String Null is Null: Converts any strings equal to "null" into a null value. This is case sensitive and only works with entirely lower-case strings. Default is ON.
Recreate Target Table:Choose whether the component recreates its target table before the data load. If OFF, the existing table will be used. Default is ON.
|Load Options||Multiple Select||Clean Cloud Storage Files: (If On) Destroy staged files on Cloud Storage after loading data. Default is On.
Cloud Storage File Prefix: Give staged file names a prefix of your choice. Default is empty (no prefix).
|Auto Debug||Select||Choose whether to automatically log debug information about your load. These logs can be found in the Task History and should be included in support requests concerning the component. Turning this on will override any debugging Connection Options.|
|Debug Level||Select||The level of verbosity with which your debug information is logged. Levels above 1 can log huge amounts of data and result in slower execution.
1: Will log the query, the number of rows returned by it, the start of execution and the time taken, and any errors.
2: Will log everything included in Level 1, cache queries, and additional information about the request, if applicable.
3: Will additionally log the body of the request and the response.
4: Will additionally log transport-level communication with the data source. This includes SSL negotiation.
5: Will additionally log communication with the data source and additional details that may be helpful in troubleshooting problems. This includes interface commands.
This component makes the following values available to export into variables:
|Time Taken To Stage||The amount of time (in seconds) taken to fetch the data from the data source and upload it to storage.|
|Time Taken To Load||The amount of time (in seconds) taken for the COPY statement to load the data into the target table from the staging area.|
Connect to the Elasticsearch Server and issue the one or more queries. Stream the results into objects into a storage area, recreate or truncate the target table as necessary and then use a COPY command to load the stored objects into the table. Finally, clean up the temporary stored objects.

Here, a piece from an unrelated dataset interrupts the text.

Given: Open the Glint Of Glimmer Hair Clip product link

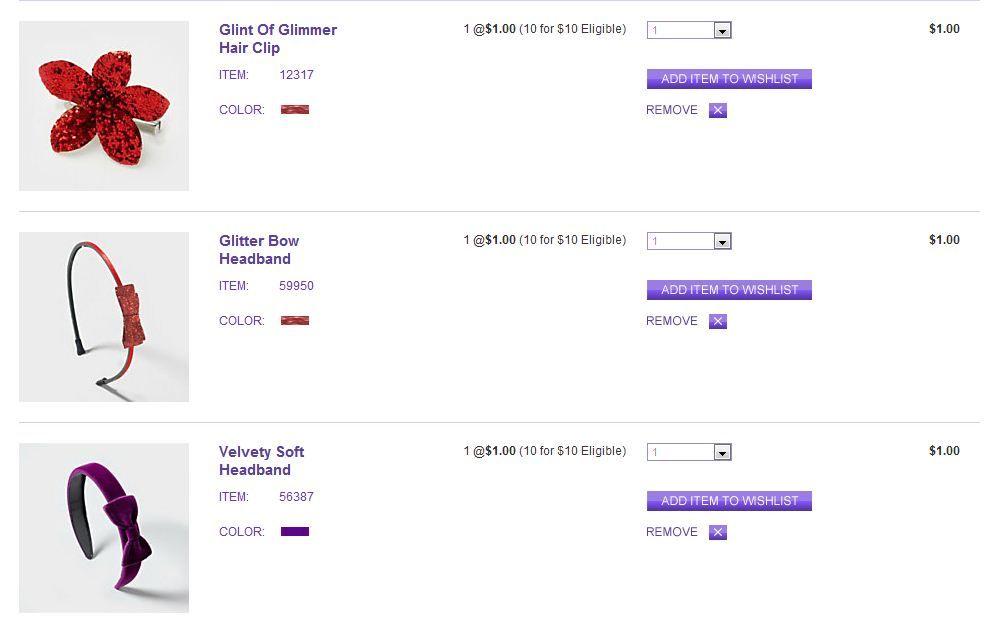Looking at the screenshot, I should 277,39.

In this example we want to load user data from an Elasticsearch server. The Orchestration job to load the data is shown below.

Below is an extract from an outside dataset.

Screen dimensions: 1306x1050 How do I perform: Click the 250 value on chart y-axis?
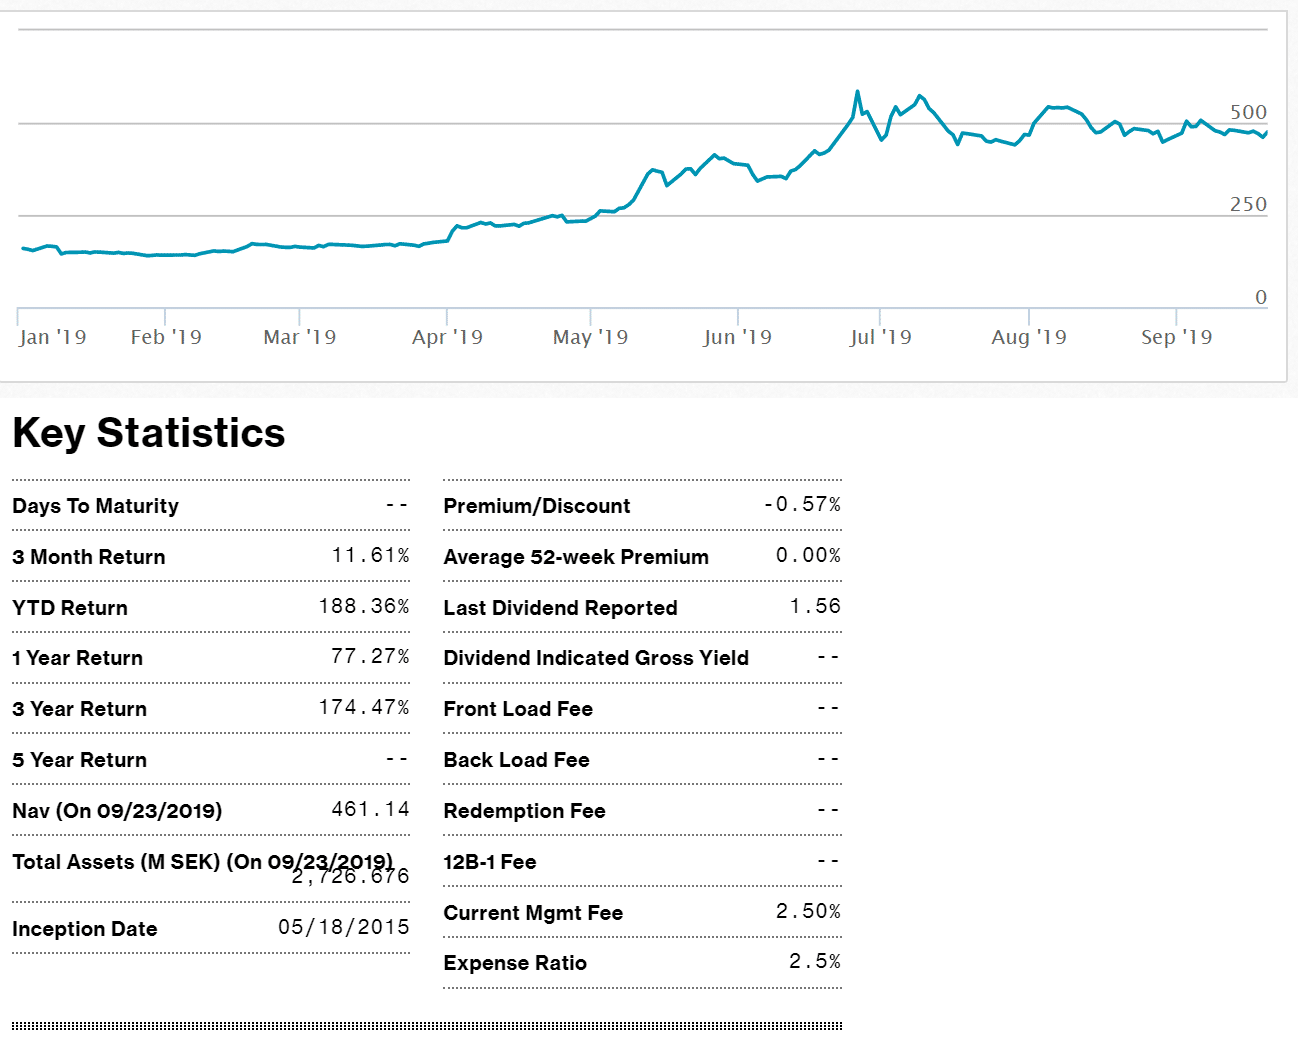click(x=1248, y=204)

Our Orchestration job uses the Elasticsearch Query to load in data from the Elasticsearch server. We have authenticated our connection to the server using PKI with details entered into the 'SSLClient' properties on the component. When run, this component loads the data into the target table 'doc_tbl' which can be sampled using a Table Input component in a Transformation job. The sample is shown below.

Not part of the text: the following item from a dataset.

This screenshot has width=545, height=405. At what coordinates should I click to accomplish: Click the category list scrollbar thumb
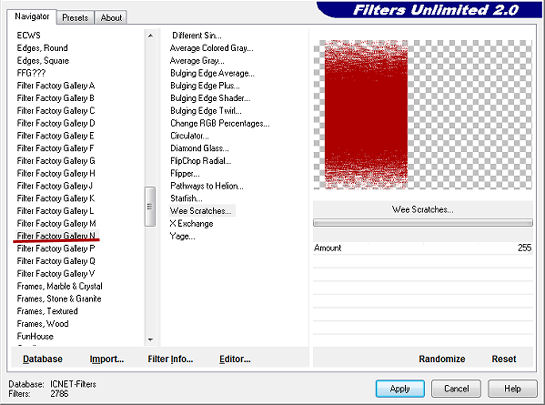[150, 206]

However, we now decide we want to refine this data to include only active users. We could have done this using the 'Data Filter' property on the Elasticsearch Query component before the load. Since the load is already completed, we decide instead to use a Filter component in a Transformation job, shown below.
The filter is set up to include only examples where values in the 'isactive' column are 'true'.
Since our Transformation job includes the Table Update component, this data will be written to doc_tbl, overwriting our earlier data. Now we can sample the data once more to show our final, refined data. Notice that in the filtered data, we now only have rows where 'isactive' is 'true'.